**Activity:** Print exactly, and only, the lines from the one containing "Change the Status dropdown from Published" through the last line of the records below, both included; leave out the pictures.

(Stored records)
□ □ □ □
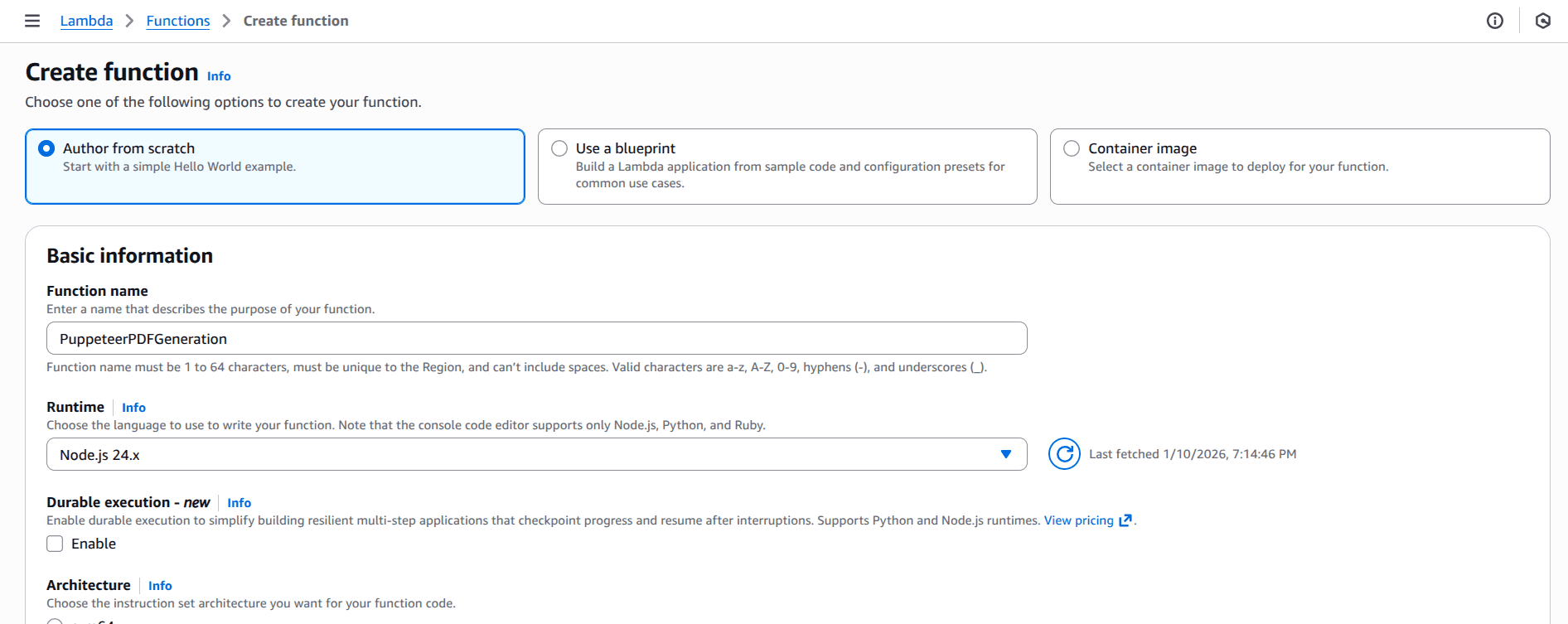Select the Author from scratch option
1568x624 pixels.
tap(47, 148)
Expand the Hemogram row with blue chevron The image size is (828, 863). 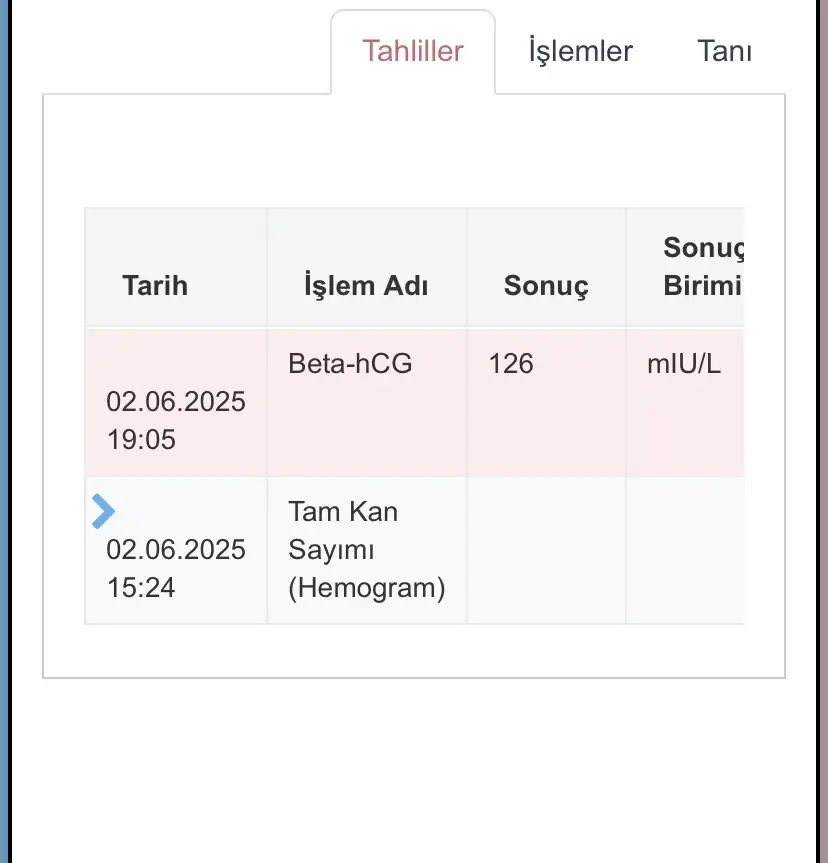coord(103,511)
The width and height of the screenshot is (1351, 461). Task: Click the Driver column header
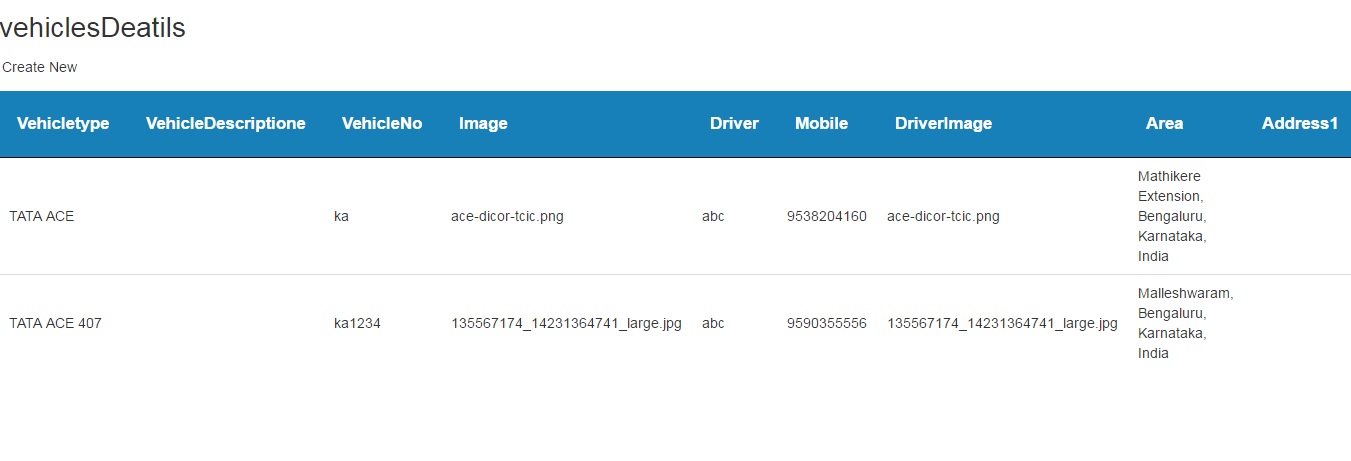[x=734, y=123]
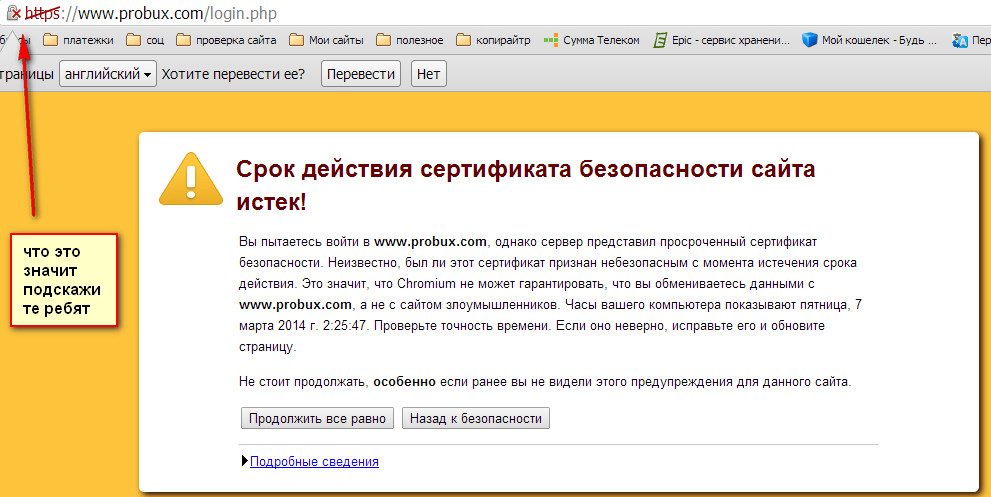Open the платежки bookmarks folder

coord(77,41)

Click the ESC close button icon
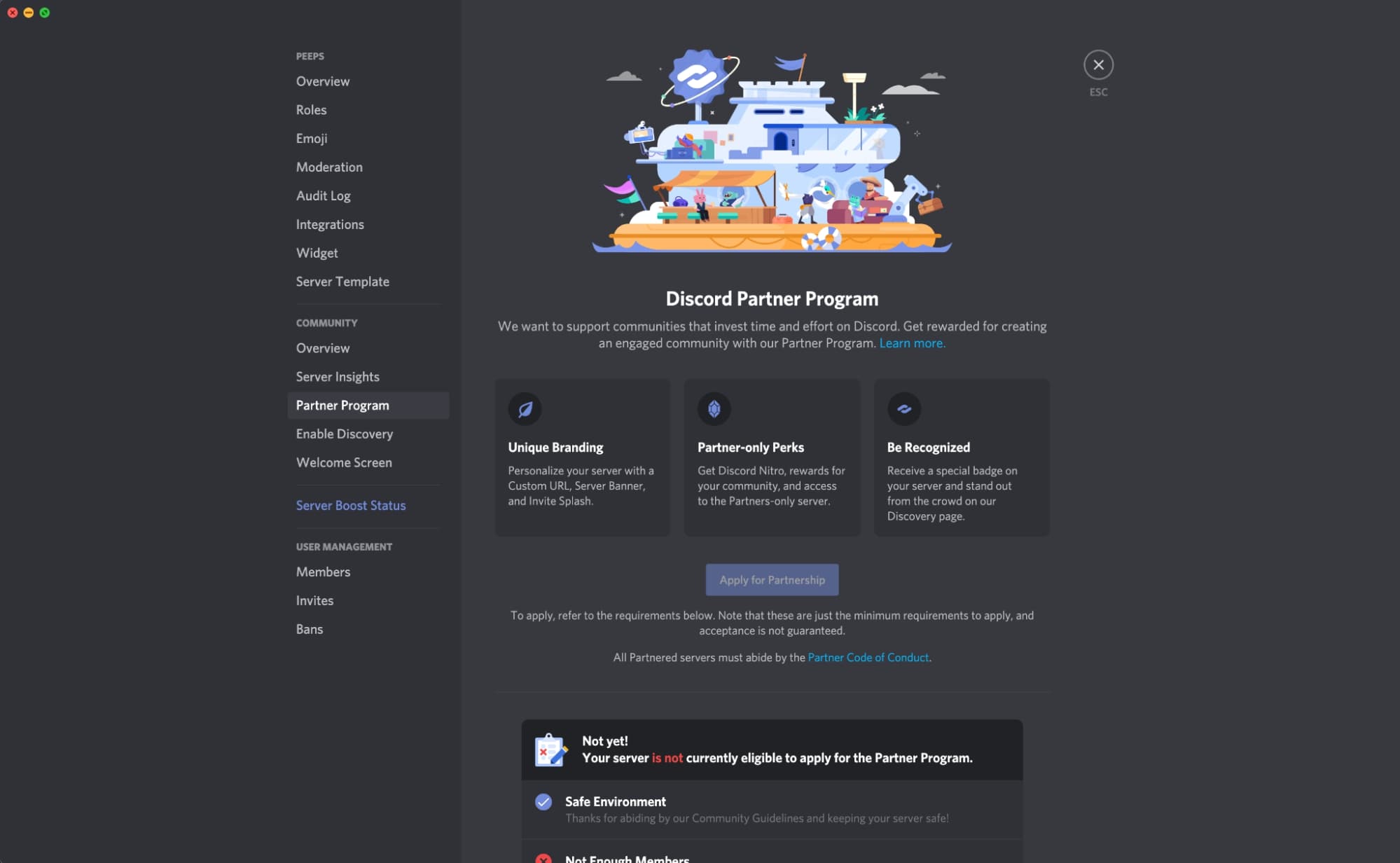pyautogui.click(x=1098, y=65)
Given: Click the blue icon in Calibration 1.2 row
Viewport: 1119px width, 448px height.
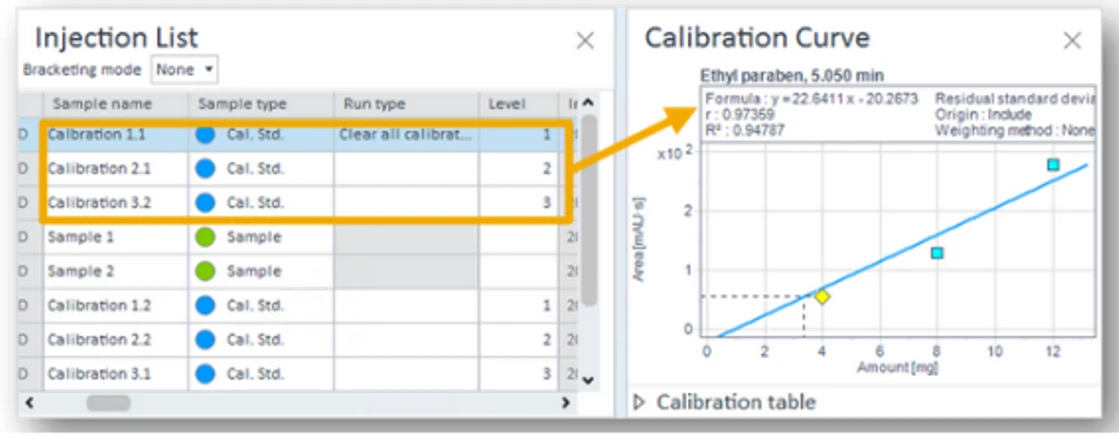Looking at the screenshot, I should [205, 305].
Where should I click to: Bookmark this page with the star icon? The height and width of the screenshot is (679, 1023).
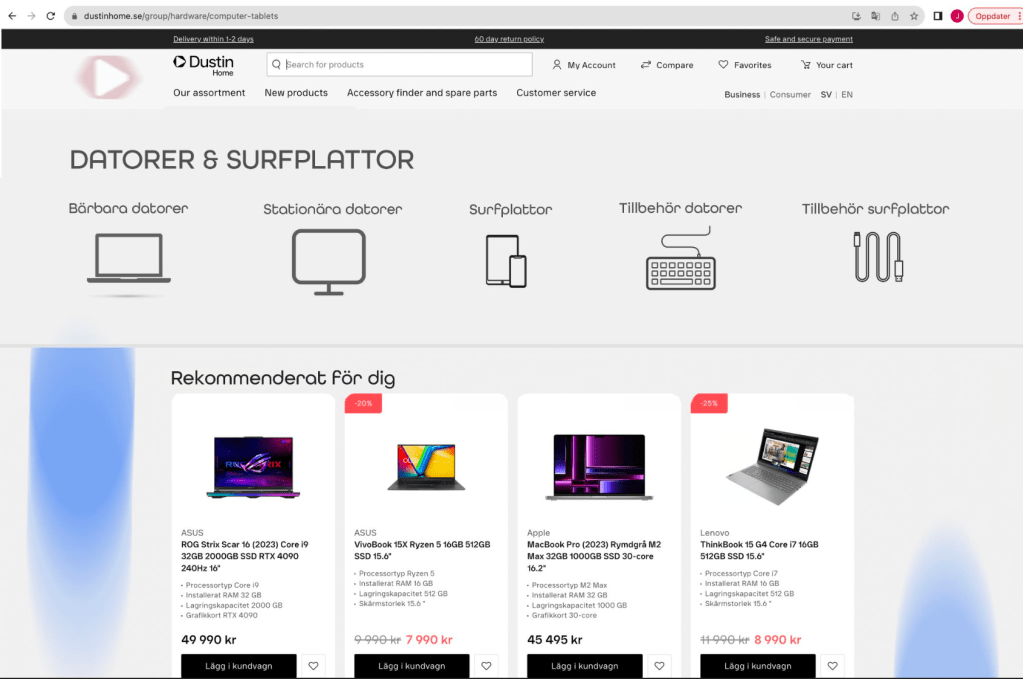pyautogui.click(x=914, y=16)
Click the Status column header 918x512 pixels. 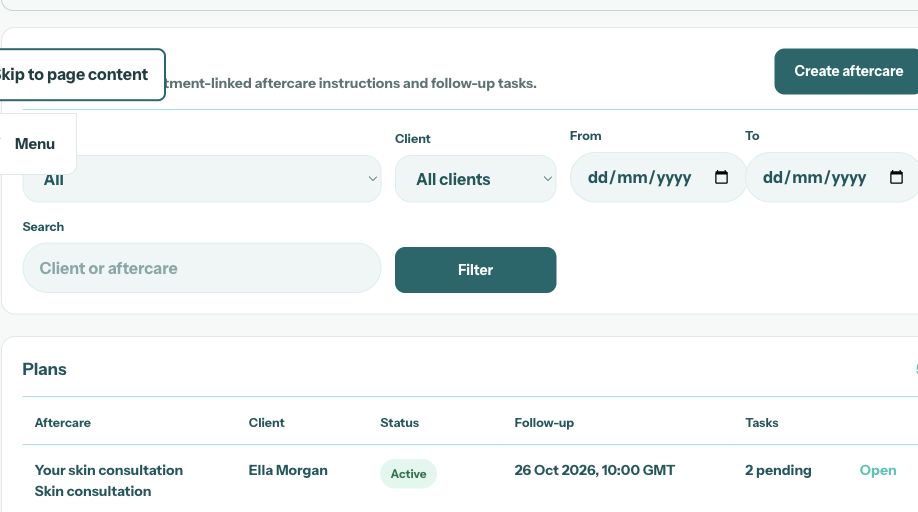[399, 422]
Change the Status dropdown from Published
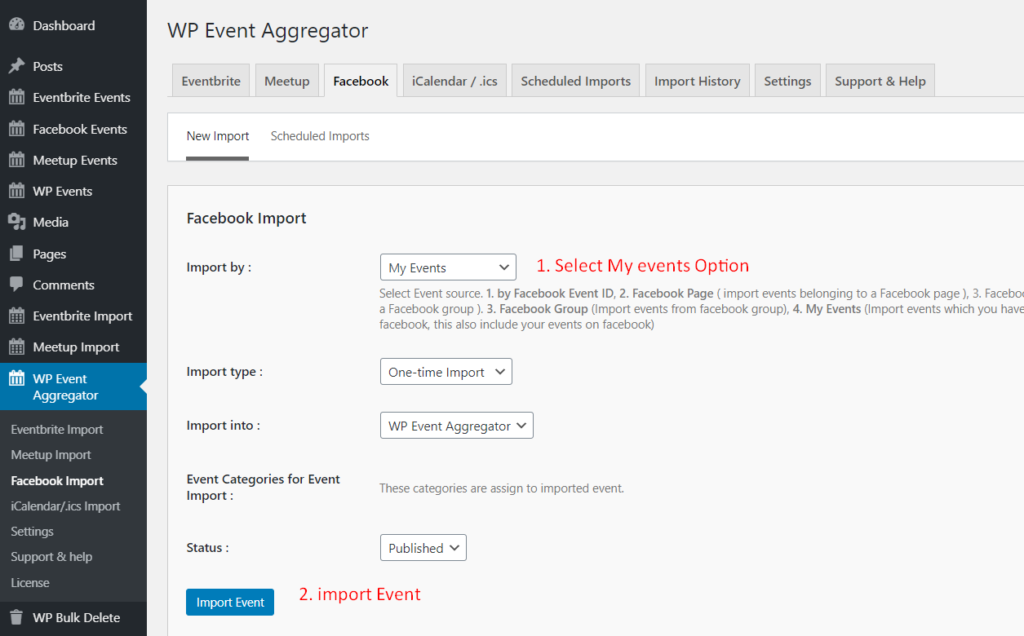This screenshot has height=636, width=1024. (x=423, y=548)
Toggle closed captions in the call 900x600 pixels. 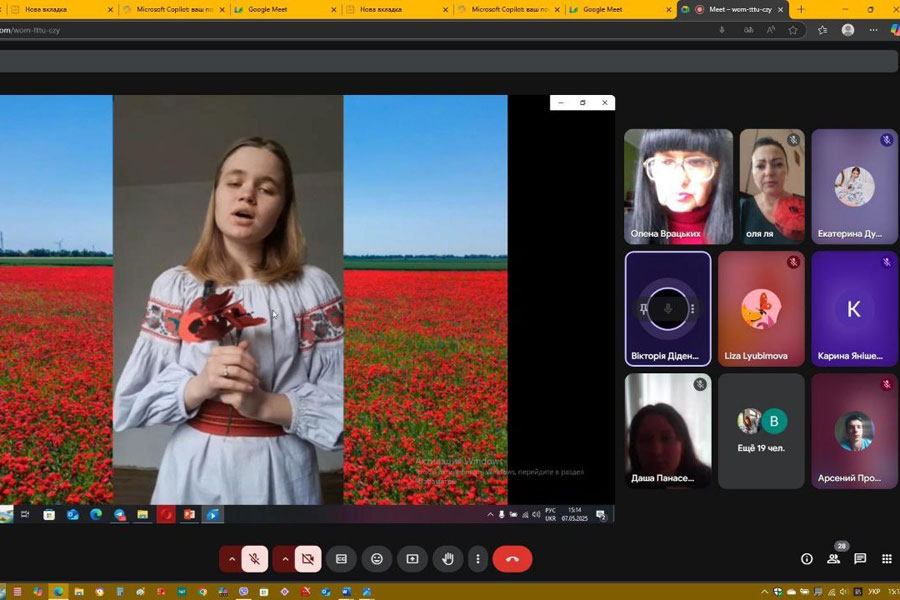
□ □ □ □
**Task response:**
Change the Status dropdown from Published
This screenshot has height=636, width=1024. (x=423, y=548)
Toggle closed captions in the call 900x600 pixels. 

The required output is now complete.